# MODULE 1: Python Fundamentals

## Part A. Objects

Objects are things that hold value. For example, we can create "BLAHBLAH" and it hold value. 

Objects kind of work like 'nouns' of a pythonic sentence. 

Somewhere in computer memory, it holds this *instance* of "BLAHBLAH".

But how can we keep referring back to our original object that we created?

Variables are also objects, but a special kind that are considered pointers. 

It tells the computer and us like this is the thing we want to change or look at or reference. 

Thus, giving us a lot of flexibility to *mutate* objects.


In [1]:
# FOR EXAMPLE
"BLAHBLAH"

'BLAHBLAH'

In [12]:
our_original_string = "BLAH"
print("OUR ORIGINAL STRING:", our_original_string)

first_char = our_original_string[0]
print('FIRST CHAR VARIABLE VALUE:', first_char)

print('we can also change our pointer to something completely different.')

first_char = 100
print("FIRST CHAR VARIABLE VALUE:", first_char)

print('but our original string stays the same:', our_original_string)

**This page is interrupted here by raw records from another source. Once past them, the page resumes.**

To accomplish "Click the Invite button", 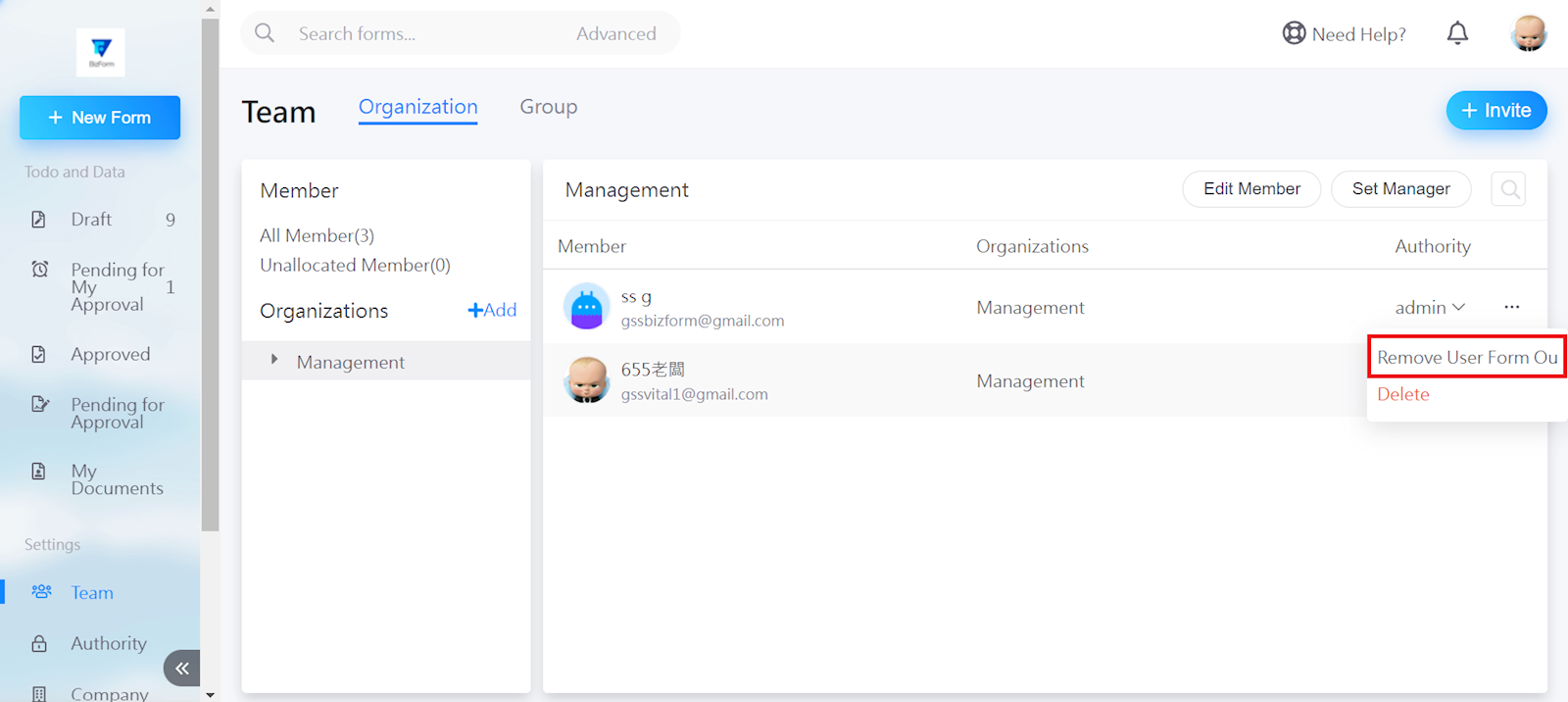I will click(1495, 111).
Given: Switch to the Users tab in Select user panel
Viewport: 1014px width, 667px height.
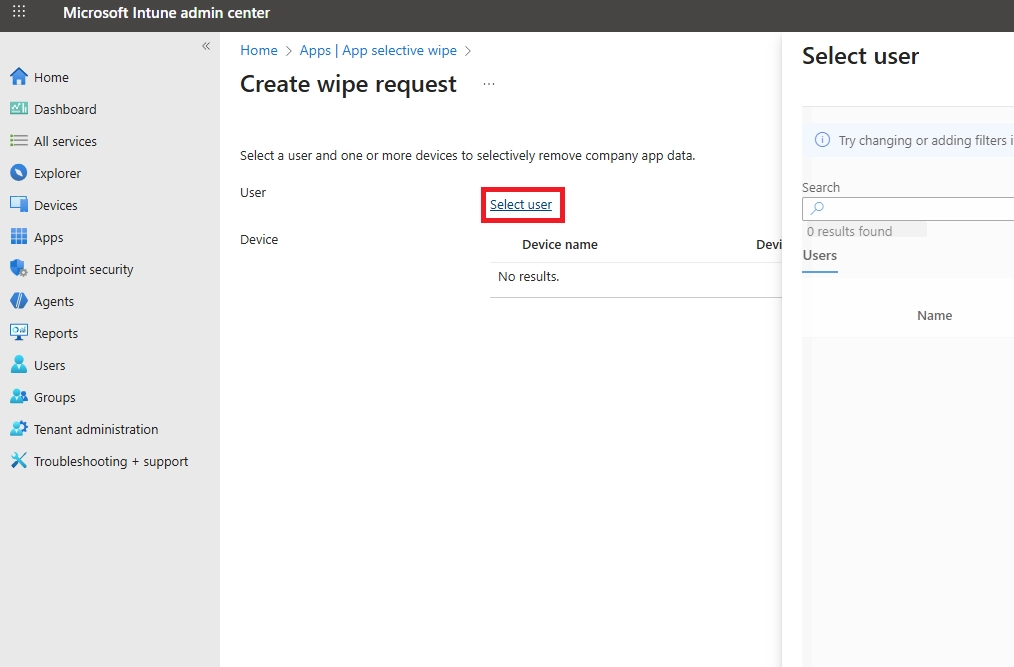Looking at the screenshot, I should point(819,256).
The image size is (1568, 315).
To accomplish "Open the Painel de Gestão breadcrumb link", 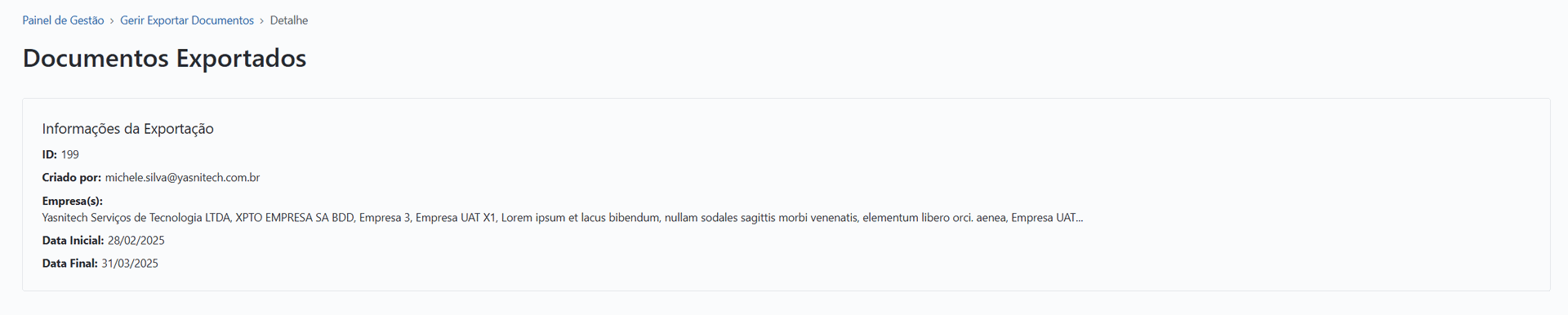I will [63, 20].
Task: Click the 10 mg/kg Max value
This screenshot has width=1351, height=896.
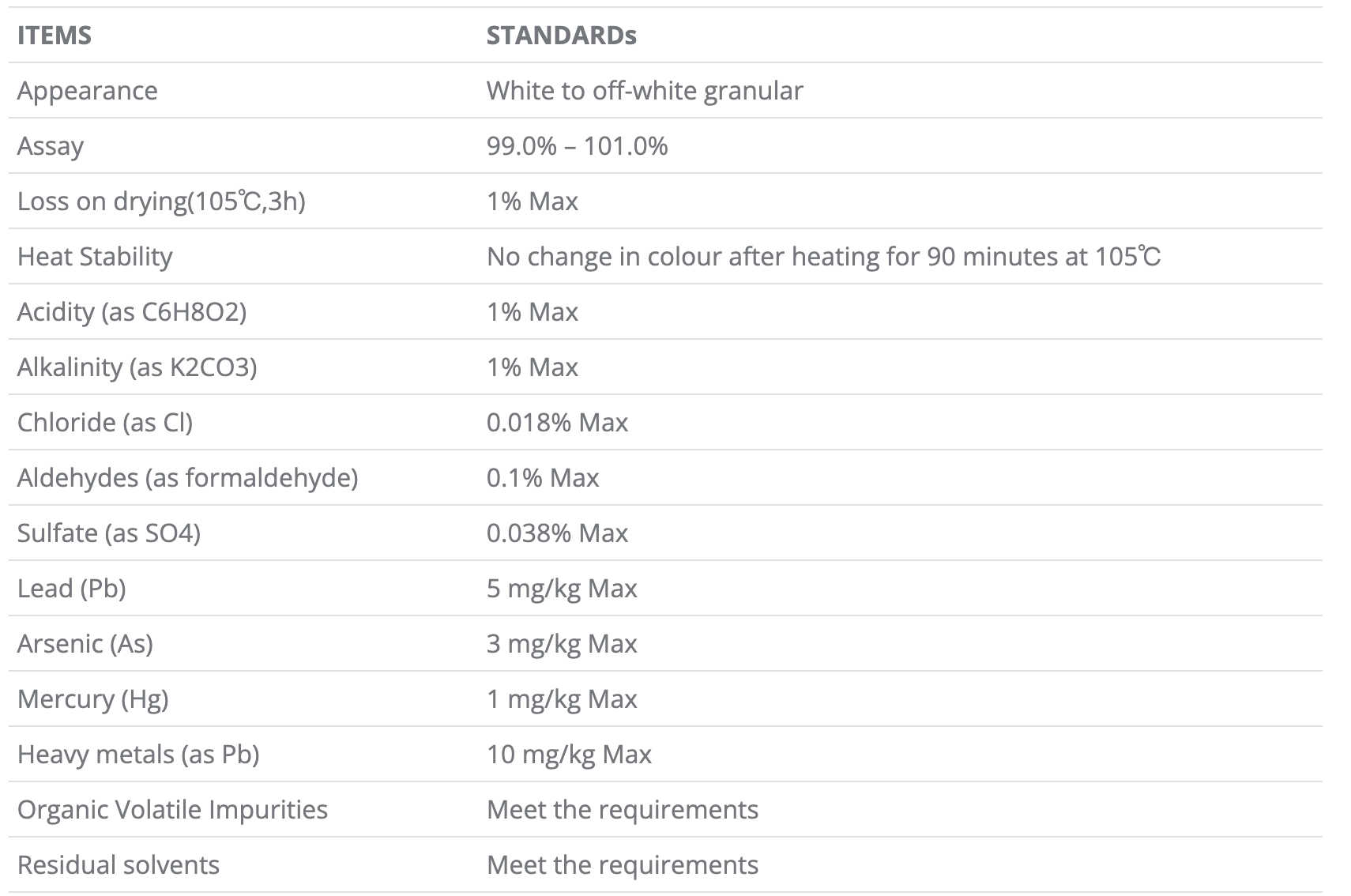Action: (569, 755)
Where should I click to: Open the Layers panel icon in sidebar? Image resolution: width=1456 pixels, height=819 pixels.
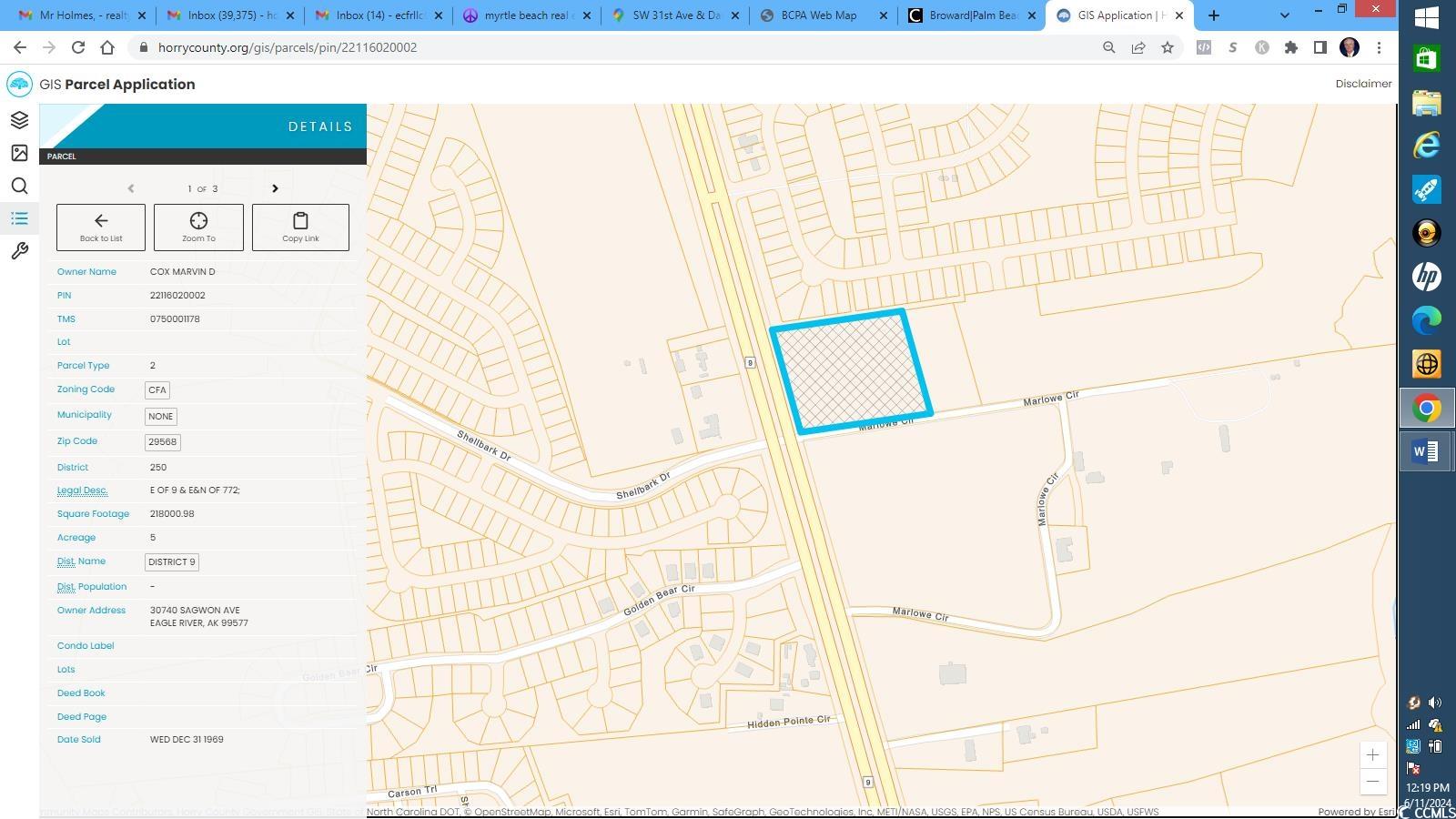point(19,120)
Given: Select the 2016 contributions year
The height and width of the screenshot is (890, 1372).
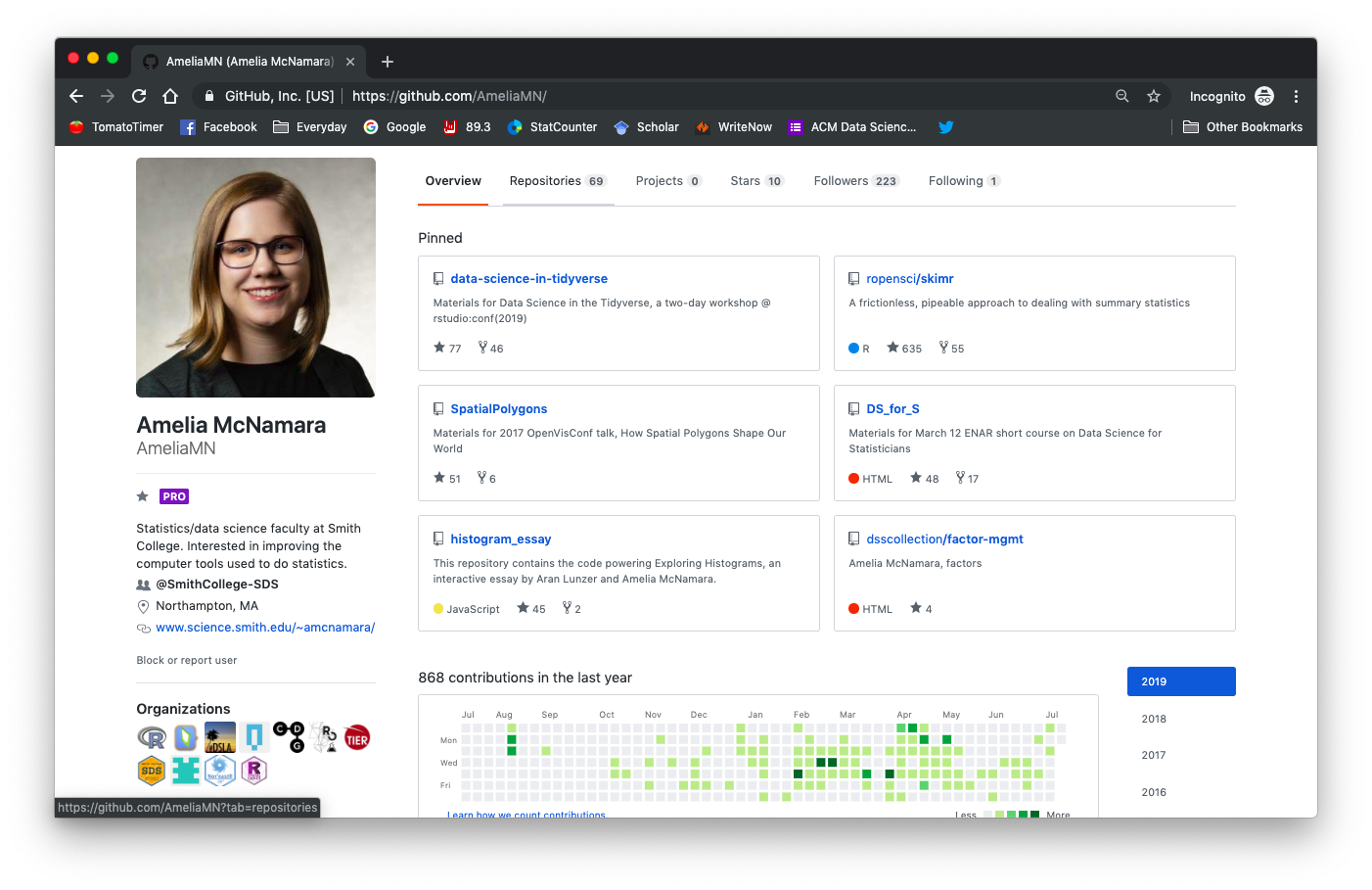Looking at the screenshot, I should 1153,792.
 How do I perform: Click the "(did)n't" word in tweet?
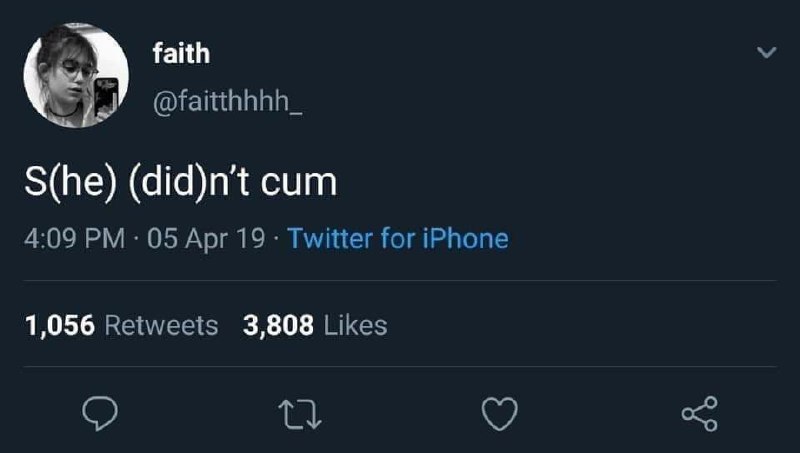coord(189,183)
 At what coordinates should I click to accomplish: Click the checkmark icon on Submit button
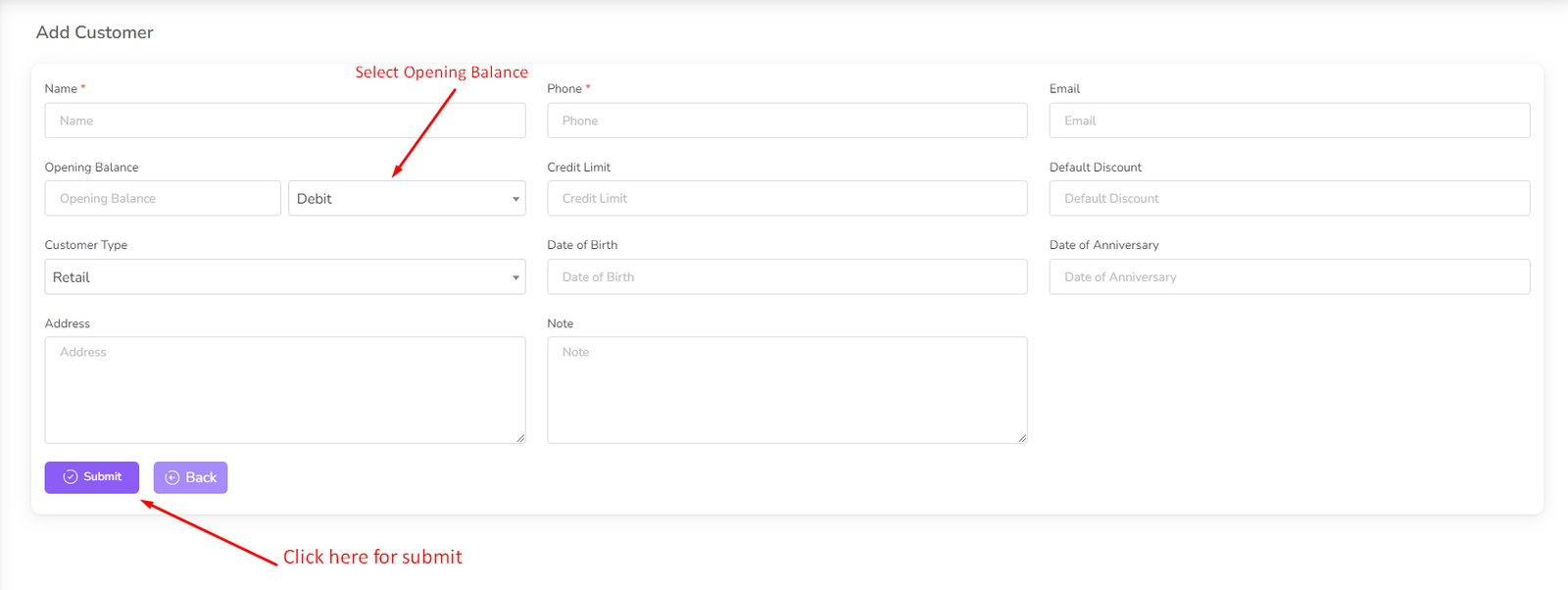(71, 477)
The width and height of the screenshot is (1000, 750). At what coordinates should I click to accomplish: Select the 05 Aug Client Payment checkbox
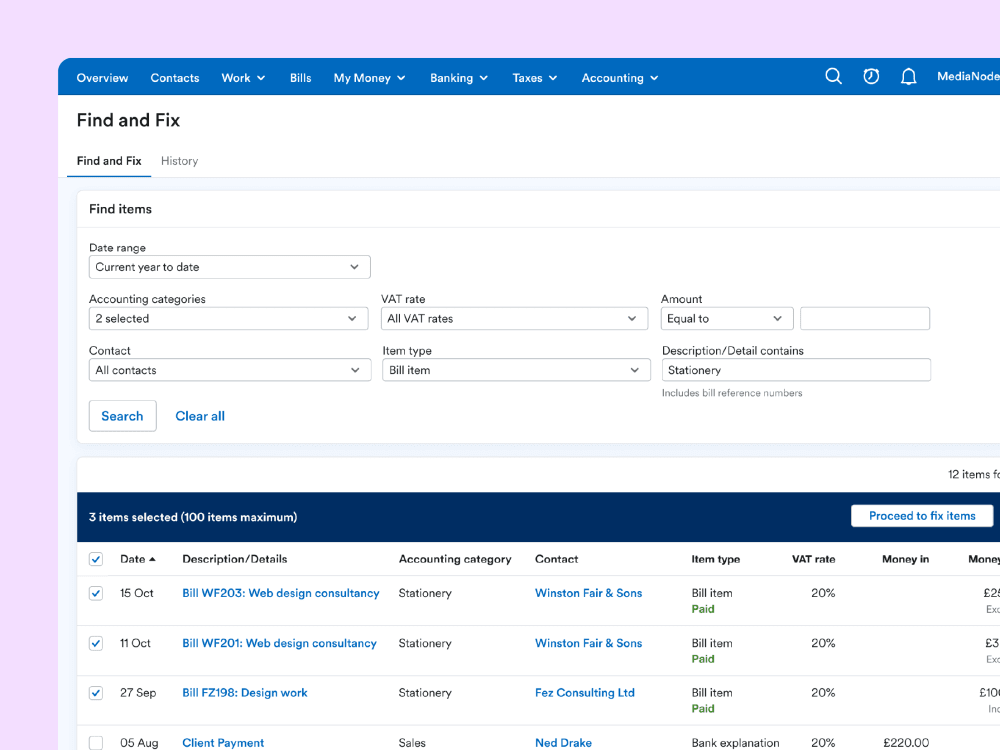pyautogui.click(x=96, y=743)
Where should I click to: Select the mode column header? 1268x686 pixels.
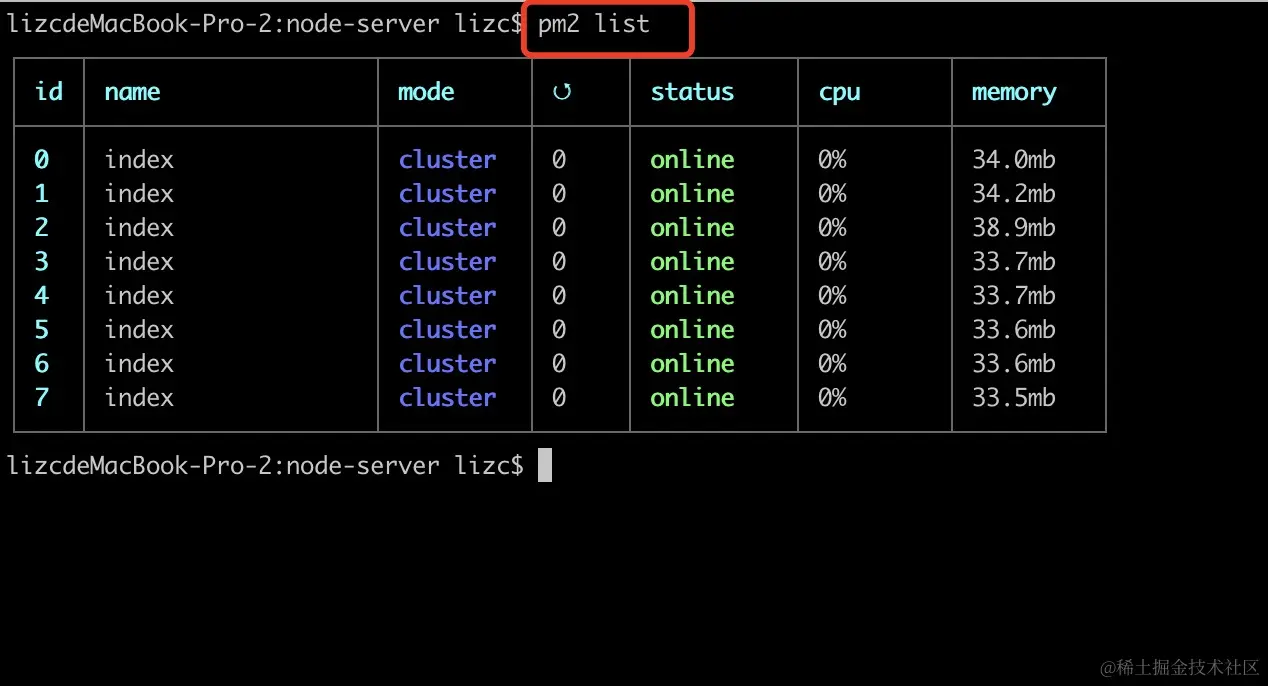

print('or maybe i want to change my original string:')
# I can make it all lowercase
our_original_string = our_original_string.lower()
print('OUR ORIGINAL STRING:', our_original_string)

OUR ORIGINAL STRING: BLAH
FIRST CHAR VARIABLE VALUE: B
we can also change our pointer to something completely different.
FIRST CHAR VARIABLE VALUE: 100
but our original string stays the same: BLAH
or maybe i want to change my original string:
OUR ORIGINAL STRING: blah


There are some common practices when naming variables:
- No starting with a number.
- u cant use python native classes like "int" "str" or functions ... these words will highlight differently when you type them so you'll know.
- try to not be ambiguous with variable names like using single letters or generic words like "foo" or "x". It gets complicated as your code gets more complicated.

### STRINGS basics



In [13]:
# INDEXING A STRING
i = 0  # TODO FOR YOU: change i and run the code to see how it affects the cell output
test_string = 'abcdef'
test_string[i]

'a'

In [16]:
# BASIC built in string functions https://www.w3schools.com/python/python_ref_string.asp 
# try to walk through 2 these doc strings on this test string:
test_string_2 = '  AbCdEfGG      '
# case: lower()/upper()
# find: index()
# strip white space: lstrip/rstrip/strip
# replace a value in the string: replace()
# count number of a substring: count()
# length: len()



### LISTS & Dictionaries

Strings are similar to lists and in some languages are actually the same type of object! (ie. a string is a list of characters.) 

Lists are basically like lists we know in real life: grocery lists, classes lists, excel sheets.

We can add or remove or locate elements in a list.


we use the '[]' to indicate the start of an empty list.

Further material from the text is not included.